Work instruction:
Each of the entries below is to be written out exactly, and the images skipped.

Data extract:
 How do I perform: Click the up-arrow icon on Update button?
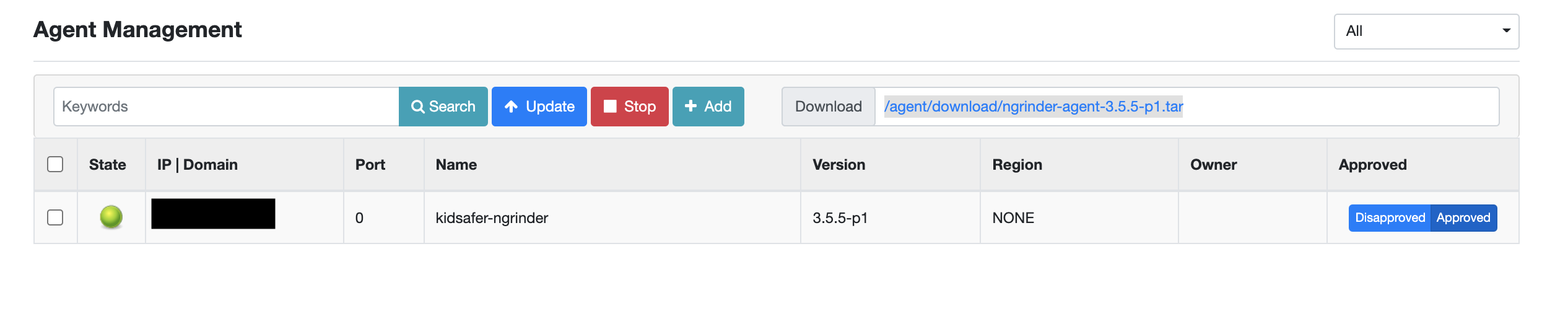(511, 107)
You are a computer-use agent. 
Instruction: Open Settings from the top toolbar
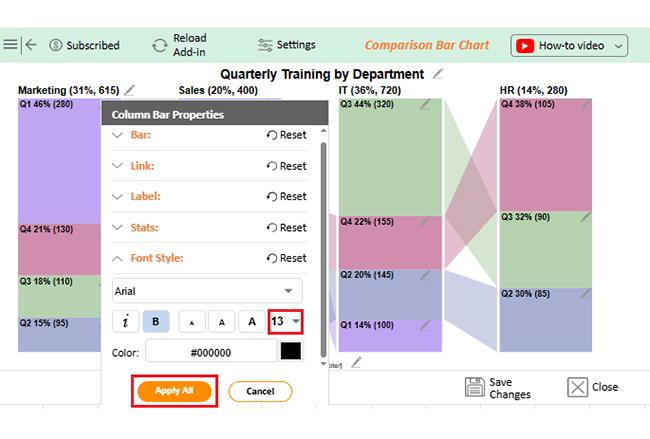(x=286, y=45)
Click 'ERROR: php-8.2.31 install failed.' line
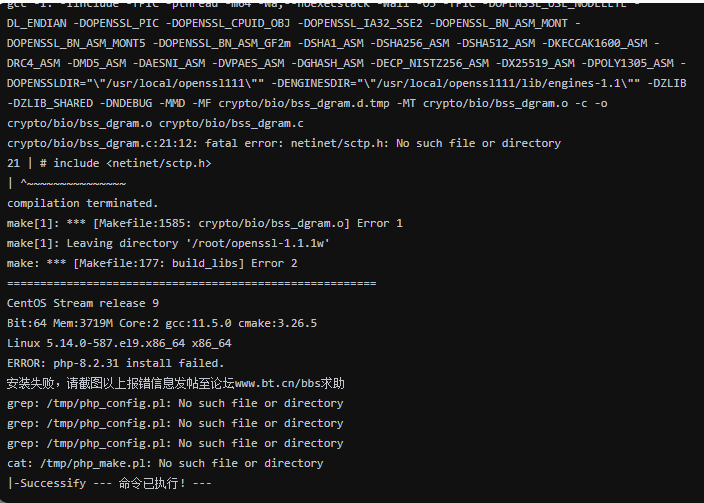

Answer box:
 How do I perform: Click the up-arrow icon on Update button?
(511, 107)
You are a computer-use agent. 
Instruction: Open Settings from the top toolbar
(x=286, y=45)
Click 'ERROR: php-8.2.31 install failed.' line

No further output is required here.